A few meters away, from Cleveland, Ohio, came Midnight . "This festival is very bizarre, and I assure you, we're the most bizarre of all," they said. How right they were. How wonderfully strange they were. They kicked off their journey with the most overwhelming, amphetamine-fueled metal. There are a thousand offerings at Primavera, but most are homogeneous and interchangeable. Not so these; these guys put a new spin on the night, with songs pumping out ten thousand miles an hour, piercing vocals, and a whole lot of theatricality. Dressed in black hoods that hid their faces, their performance was, by contrast, fresh and terrifically fun.

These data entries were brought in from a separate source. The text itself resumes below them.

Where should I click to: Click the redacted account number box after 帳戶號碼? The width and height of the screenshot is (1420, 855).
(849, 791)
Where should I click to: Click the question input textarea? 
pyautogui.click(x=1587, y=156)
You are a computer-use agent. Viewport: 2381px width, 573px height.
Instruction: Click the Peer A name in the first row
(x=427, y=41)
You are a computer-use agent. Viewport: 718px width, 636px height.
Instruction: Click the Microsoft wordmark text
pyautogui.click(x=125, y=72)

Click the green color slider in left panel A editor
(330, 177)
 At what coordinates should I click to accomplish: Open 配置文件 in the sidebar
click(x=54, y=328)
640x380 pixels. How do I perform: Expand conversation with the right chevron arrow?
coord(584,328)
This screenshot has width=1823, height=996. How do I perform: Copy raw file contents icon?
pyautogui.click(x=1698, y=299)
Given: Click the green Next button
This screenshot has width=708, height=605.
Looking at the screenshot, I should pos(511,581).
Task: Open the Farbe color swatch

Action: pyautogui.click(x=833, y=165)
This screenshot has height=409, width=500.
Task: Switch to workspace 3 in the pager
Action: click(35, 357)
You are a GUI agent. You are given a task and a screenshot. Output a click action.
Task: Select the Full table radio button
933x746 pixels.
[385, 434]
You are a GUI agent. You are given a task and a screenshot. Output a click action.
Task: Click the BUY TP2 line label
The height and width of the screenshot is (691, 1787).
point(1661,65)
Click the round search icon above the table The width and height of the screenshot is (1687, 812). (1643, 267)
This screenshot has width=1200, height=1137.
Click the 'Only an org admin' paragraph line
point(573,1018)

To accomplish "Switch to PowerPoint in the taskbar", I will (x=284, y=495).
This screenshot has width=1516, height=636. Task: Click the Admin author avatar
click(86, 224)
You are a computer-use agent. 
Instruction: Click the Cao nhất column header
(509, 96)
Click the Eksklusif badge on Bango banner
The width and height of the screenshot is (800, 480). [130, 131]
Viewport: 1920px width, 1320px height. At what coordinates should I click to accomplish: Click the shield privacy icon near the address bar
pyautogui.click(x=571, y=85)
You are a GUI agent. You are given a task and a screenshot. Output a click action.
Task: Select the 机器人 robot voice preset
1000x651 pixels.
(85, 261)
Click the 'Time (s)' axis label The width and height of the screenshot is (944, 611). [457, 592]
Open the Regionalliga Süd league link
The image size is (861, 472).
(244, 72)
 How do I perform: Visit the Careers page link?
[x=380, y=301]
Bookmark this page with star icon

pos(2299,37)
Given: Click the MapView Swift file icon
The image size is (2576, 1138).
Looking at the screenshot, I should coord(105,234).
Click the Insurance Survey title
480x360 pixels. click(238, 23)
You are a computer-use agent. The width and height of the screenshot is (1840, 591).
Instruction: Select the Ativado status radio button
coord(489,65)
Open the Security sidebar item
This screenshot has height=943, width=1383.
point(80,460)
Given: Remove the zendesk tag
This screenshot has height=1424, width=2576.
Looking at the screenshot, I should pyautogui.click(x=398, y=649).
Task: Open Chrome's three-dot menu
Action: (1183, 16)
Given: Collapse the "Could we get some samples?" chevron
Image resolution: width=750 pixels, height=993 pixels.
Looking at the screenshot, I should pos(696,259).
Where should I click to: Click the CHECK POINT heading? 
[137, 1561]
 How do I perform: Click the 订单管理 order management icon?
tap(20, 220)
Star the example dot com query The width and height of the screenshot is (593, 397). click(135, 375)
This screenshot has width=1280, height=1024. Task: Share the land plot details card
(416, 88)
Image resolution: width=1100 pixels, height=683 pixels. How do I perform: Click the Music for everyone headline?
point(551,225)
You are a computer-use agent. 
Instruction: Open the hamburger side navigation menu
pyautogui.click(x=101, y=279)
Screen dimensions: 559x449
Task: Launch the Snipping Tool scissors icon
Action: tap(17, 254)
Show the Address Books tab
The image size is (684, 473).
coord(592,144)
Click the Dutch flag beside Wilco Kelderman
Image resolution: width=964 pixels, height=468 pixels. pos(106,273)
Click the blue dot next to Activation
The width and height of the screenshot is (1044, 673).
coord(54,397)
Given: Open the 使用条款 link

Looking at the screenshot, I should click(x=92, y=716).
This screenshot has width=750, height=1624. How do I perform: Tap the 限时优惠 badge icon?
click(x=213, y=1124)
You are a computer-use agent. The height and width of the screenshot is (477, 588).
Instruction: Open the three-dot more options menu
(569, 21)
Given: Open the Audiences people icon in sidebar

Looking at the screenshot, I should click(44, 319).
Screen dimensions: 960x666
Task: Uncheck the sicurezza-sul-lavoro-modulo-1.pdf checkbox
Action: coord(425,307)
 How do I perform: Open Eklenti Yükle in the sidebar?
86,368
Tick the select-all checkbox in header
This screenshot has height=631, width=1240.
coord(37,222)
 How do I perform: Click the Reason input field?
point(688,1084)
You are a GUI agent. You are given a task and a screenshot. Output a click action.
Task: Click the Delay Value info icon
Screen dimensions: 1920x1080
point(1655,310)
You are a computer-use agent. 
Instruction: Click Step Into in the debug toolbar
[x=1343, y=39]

A little further afield, the nineties psychedelia of Spiritualized delighted the old school, the one that came out in the early 2000s when, alas, Spiritualized were headlining. How long ago all that is. Now they only brought together about 5,000 people. Enough. They revived their legendary "Pure Phase" amidst blue spotlights, smoke, strobe lights, and lots of pedal-pumping, note-stretching, and lysergic delirium. Jason Pierce remains unblemished 30 years after an album that altered consciences while healing spirits. Never has psychedelia been closer to spirituality.
Another of the early morning's discoveries was the trance pop of Kelley Lee Owens . Under the motto "Pure Euphoria," a concert kicked off with her alone among synthesizers and mixing boards. Her songs are sentimental, suggestive, and absolutely danceable, based on emotional electronics. Nothing better to whet your appetite for the main course: the omnipresent Charli XCX.